The organization did more than bring bodies out to meetings. “One of the challenges,” says Shropshire, “is to develop people’s analysis of the problems, the causes and conditions–not just ‘Our community doesn’t have jobs,’ but ‘Why? Who’s making the decisions?'” To make that dialogue happen, organizers have to dispense with the arcane jargon usually associated with government subsidies and instead talk about facts that speak more directly to what’s at stake–like $50 billion in corporate welfare, the national annual total of federal, state and local subsidies.

Metro Alliance is just one of several influential groups doing innovative grassroots organizing around corporate accountability in Los Angeles. Two years ago, the Figueroa Corridor Coalition for Economic Justice, an alliance of 29 Los Angeles community organizations and five union locals, sealed a landmark deal that was officially recognized by the city. It required 70 percent of the 5,400 permanent jobs created by a downtown sports arena expansion to either pay a living wage or be covered by a collective bargaining agreement. The developers also pledged $1 million for the creation or upgrading of parks within a mile of the project, which takes in some of the poorest neighborhoods in Los Angeles and portions of the most densely populated area west of the Mississippi.

And the Los Angeles Alliance for a New Economy, now celebrating its 10-year anniversary, has established groundbreaking “community benefits agreements.” In a 2001 deal, for example, LAANE leveraged $29 million in city subsidies to one mixed-use development in the North Hollywood area, winning affordable housing, a developer subsidy of 50 spots for low-income children at a planned child-care center and free space for a community health clinic. Seventy-five percent of the 2,000 mostly retail and office jobs expected from the development must pay a living wage (defined as $7.99 an hour with health benefits, and $9.29 without).

LAANE and its community base have so far negotiated six community benefits agreements with individual developers who benefit from public funds. LAANE’s ultimate goal is to make such agreements part of all publicly subsidized developments in the city of Los Angeles.

New York grassroots leaders want to see the same kind of subsidy accountability here, with community organizations having a true voice in the debate that surrounds economic development. “We want to change the way the city thinks about development,” says Greer, codirector, with Shropshire, of Jobs With Justice. To achieve that, observes Rosen, policy advocates can’t act on their own: “A coalition and a base-building arm need to work closely together.” A successful campaign takes long-term grassroots pressure to keep rolling; knowledgeable activists to pack public meetings; smaller delegations to city and state agencies to tell officials the issue won’t go away; postcard campaigns that don’t stop until the public is allowed into the debate.

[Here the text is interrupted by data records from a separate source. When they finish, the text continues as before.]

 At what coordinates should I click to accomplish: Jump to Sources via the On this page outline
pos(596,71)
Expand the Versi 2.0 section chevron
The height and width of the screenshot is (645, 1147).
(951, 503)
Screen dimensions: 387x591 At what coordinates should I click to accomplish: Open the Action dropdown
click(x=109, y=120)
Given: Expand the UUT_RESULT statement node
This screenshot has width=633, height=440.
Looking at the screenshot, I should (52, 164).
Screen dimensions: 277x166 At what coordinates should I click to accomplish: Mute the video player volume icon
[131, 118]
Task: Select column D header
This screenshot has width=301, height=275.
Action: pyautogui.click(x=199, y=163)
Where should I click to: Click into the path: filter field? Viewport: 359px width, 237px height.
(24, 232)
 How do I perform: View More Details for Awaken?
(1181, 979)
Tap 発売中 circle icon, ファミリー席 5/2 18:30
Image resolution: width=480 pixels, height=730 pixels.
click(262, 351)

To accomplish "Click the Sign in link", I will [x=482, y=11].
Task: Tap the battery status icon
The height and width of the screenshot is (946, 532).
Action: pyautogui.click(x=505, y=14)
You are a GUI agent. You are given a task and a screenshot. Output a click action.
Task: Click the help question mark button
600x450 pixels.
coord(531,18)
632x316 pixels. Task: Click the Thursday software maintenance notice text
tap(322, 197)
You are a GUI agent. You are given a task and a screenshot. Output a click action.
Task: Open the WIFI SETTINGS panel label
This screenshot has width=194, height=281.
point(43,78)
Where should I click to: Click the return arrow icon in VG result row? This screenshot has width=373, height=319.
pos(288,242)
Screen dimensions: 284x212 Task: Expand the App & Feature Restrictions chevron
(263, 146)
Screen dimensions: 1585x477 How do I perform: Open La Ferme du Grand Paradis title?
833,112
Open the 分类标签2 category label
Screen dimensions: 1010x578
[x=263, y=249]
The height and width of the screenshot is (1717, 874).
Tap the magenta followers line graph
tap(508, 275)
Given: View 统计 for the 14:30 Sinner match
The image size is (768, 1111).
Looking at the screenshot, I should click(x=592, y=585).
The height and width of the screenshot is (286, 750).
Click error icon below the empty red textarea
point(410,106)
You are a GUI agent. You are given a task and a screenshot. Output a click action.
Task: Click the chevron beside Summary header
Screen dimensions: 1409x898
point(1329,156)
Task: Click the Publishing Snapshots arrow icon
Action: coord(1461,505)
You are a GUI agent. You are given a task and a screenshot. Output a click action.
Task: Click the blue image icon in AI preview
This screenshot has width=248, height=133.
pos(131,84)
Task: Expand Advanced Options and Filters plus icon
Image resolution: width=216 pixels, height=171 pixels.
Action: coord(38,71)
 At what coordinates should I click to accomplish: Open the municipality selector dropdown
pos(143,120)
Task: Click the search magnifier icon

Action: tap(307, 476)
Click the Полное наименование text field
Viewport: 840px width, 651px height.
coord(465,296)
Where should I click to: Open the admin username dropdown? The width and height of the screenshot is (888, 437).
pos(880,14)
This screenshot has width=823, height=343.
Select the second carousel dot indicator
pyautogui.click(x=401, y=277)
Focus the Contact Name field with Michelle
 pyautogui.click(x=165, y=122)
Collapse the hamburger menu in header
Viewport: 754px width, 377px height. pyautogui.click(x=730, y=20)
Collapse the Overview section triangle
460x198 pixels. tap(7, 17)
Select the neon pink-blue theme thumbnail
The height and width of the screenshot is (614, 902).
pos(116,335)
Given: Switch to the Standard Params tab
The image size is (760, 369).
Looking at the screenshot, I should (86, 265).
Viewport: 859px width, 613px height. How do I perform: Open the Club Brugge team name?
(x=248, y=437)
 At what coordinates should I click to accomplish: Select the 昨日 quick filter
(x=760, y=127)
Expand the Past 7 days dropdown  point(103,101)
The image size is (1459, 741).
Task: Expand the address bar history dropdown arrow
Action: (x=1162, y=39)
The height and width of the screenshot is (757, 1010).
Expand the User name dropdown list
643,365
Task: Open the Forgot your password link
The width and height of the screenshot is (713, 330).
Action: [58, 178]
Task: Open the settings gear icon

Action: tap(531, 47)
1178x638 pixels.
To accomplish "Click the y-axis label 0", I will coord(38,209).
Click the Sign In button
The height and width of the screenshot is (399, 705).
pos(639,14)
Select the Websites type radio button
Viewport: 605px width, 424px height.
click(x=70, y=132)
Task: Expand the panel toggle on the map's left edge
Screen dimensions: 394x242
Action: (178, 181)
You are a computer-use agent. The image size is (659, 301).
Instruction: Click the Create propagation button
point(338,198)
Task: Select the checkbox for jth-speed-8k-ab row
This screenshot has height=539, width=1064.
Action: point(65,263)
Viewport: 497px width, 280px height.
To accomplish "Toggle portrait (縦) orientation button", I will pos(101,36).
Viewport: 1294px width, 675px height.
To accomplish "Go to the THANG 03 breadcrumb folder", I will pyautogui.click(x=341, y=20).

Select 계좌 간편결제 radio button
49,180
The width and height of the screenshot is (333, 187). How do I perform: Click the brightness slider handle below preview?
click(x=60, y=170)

Since Rosen founded it two years ago, the New York Unemployment Project has put together small but influential organizing and advocacy campaigns, taking on New York State’s hostile unemployment insurance agency and other strategically selected targets. The four organizers now working on the East Harlem subsidies will home in on leverage points, such as agencies that give the subsidies. These could be tough nuts to crack; the city’s Industrial Development Agency, for instance, which ratifies bond financing for businesses, has in its history denied only two applications.

Another pressure point can be the developers themselves. In Los Angeles, LAANE has successfully negotiated with developers, proving that community groups and builders can have mutual interests. For one thing, under the right circumstances, both want development projects to go forward, even when NIMBYist neighbors oppose them. East Harlem, which is part of the Upper Manhattan Empowerment Zone, also presents a special opportunity to push companies and the city to commit to job creation, because businesses in the zone get a $3,000 tax credit for each local resident they hire.

Shropshire says she’s energized by the potential of cross-pollinating L.A. organizers’ experience with the lessons New York activists have learned. There’s good work in both cities, Shropshire says, but “none of us has come up with the answer to reverse the trends. Decisions that impact lives are made increasingly on a global level.”